Pump.fun tokens show 69% first-day failure
- A CoinGecko study found that 68.67% of Pump.fun tokens stopped trading on the same day they launched.
- More than 80% of tokens lost trading activity within two days of creation on the Solana-based platform.
- The findings highlight the challenges of sustaining interest in meme coins during a period of weaker market sentiment.
A CoinGecko analysis of 18.67 million tokens launched on Pump.fun found that 68.67% stopped trading on their launch day, highlighting the short lifespan of many meme coin projects on the Solana (CRYPTO:SOL)-based platform.
The study reviewed tokens created between Jan. 14, 2024 and June 18, 2026, excluding projects that never recorded a trade because they had no measurable trading lifespan.
“Near-zero barriers” to token creation allow users to launch large numbers of coins and move on quickly when demand fails to emerge, according to the CoinGecko report.

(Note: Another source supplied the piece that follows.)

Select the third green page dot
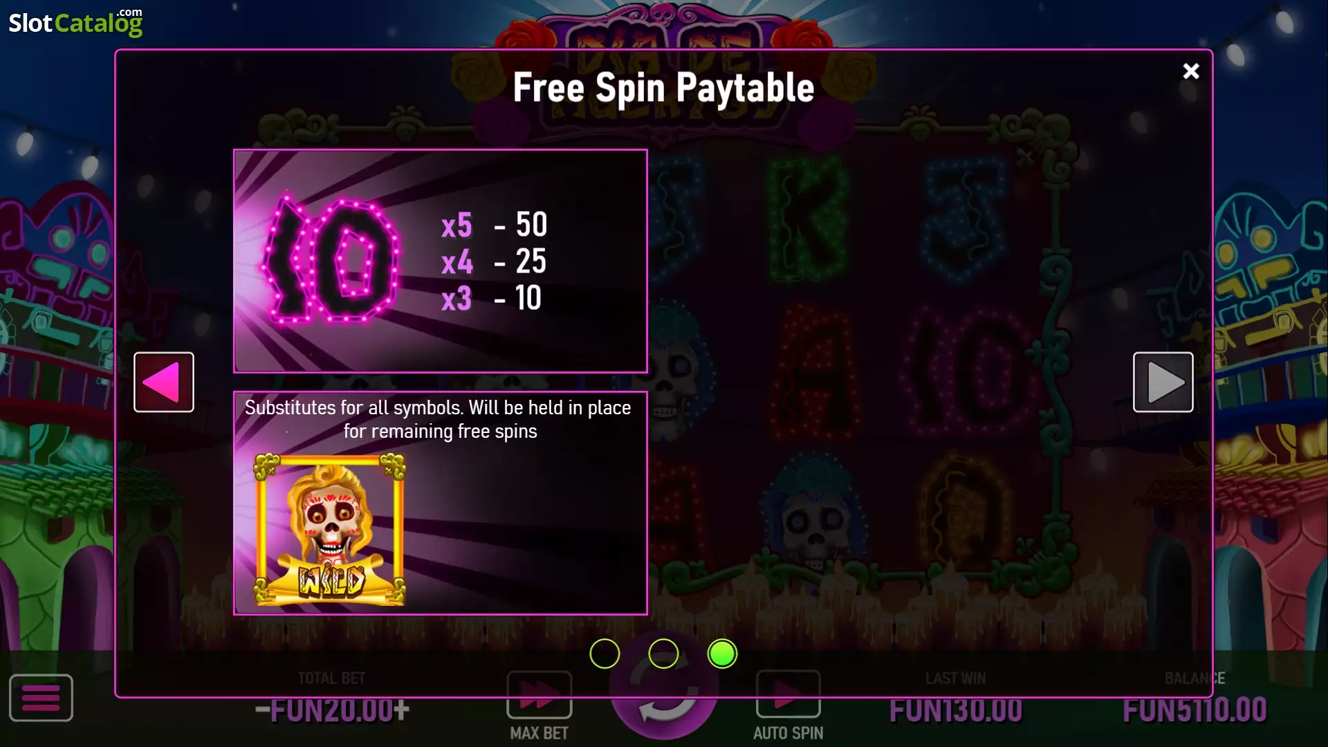This screenshot has width=1328, height=747. (x=722, y=654)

CoinGecko found that an additional 2.18 million tokens survived only one day after launch, meaning 80.37% of all reviewed tokens stopped trading within two days of creation.
Only 850,180 tokens, or 4.55% of the total analysed, remained active for more than 90 days, and following the report there was no market reaction because Pump.fun is not a publicly traded company.
The report noted that the data tracked trading activity on Pump.fun's bonding-curve system and did not fully capture activity that later migrated to decentralised exchanges such as Raydium, Meteora or PumpSwap.
The findings were released during a broader decline in meme coin markets, with major tokens including Dogecoin (CRYPTO:DOGE), Shiba Inu (CRYPTO:SHIB) and Pepe (CRYPTO:PEPE) facing weaker demand as traders reduced exposure to higher-risk digital assets.
At the time of reporting, Solana price was $69.33.